[Task brief] Update the lines below so that every "Viewport" reads "Display area", leaving the rest untouched.

Saved data lines:
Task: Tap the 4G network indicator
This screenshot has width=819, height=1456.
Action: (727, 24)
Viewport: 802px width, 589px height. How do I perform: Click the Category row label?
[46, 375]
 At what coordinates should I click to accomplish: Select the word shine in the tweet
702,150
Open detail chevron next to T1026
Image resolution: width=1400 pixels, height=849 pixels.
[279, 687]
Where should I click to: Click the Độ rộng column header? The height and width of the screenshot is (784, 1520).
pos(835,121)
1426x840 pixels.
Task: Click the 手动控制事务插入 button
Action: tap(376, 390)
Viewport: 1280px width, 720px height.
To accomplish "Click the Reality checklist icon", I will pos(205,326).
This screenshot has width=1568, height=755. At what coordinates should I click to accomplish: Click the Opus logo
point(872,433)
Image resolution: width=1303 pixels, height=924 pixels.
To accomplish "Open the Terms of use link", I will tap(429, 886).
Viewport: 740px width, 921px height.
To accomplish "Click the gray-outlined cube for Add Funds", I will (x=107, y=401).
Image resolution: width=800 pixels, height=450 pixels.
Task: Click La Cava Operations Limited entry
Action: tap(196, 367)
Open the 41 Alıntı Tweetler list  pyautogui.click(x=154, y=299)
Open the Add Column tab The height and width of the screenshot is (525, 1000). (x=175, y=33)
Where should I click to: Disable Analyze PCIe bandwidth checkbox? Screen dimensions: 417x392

[Task solution]
Task: Tap the 4G network indicator
This screenshot has width=819, height=1456.
Action: (727, 24)
Display area: 802px width, 589px height. How do I perform: Click the Category row label?
[46, 375]
 At what coordinates should I click to accomplish: Select the word shine in the tweet
702,150
Open detail chevron next to T1026
Image resolution: width=1400 pixels, height=849 pixels.
[279, 687]
Where should I click to: Click the Độ rộng column header? The height and width of the screenshot is (784, 1520).
pos(835,121)
1426x840 pixels.
Task: Click the 手动控制事务插入 button
Action: tap(376, 390)
Display area: 1280px width, 720px height.
To accomplish "Click the Reality checklist icon", I will pos(205,326).
This screenshot has width=1568, height=755. At what coordinates should I click to accomplish: Click the Opus logo
point(872,433)
Image resolution: width=1303 pixels, height=924 pixels.
To accomplish "Open the Terms of use link", I will tap(429, 886).
Display area: 740px width, 921px height.
To accomplish "Click the gray-outlined cube for Add Funds", I will (x=107, y=401).
Image resolution: width=800 pixels, height=450 pixels.
Task: Click La Cava Operations Limited entry
Action: tap(196, 367)
Open the 41 Alıntı Tweetler list  pyautogui.click(x=154, y=299)
Open the Add Column tab The height and width of the screenshot is (525, 1000). (x=175, y=33)
Where should I click to: Disable Analyze PCIe bandwidth checkbox? Screen dimensions: 417x392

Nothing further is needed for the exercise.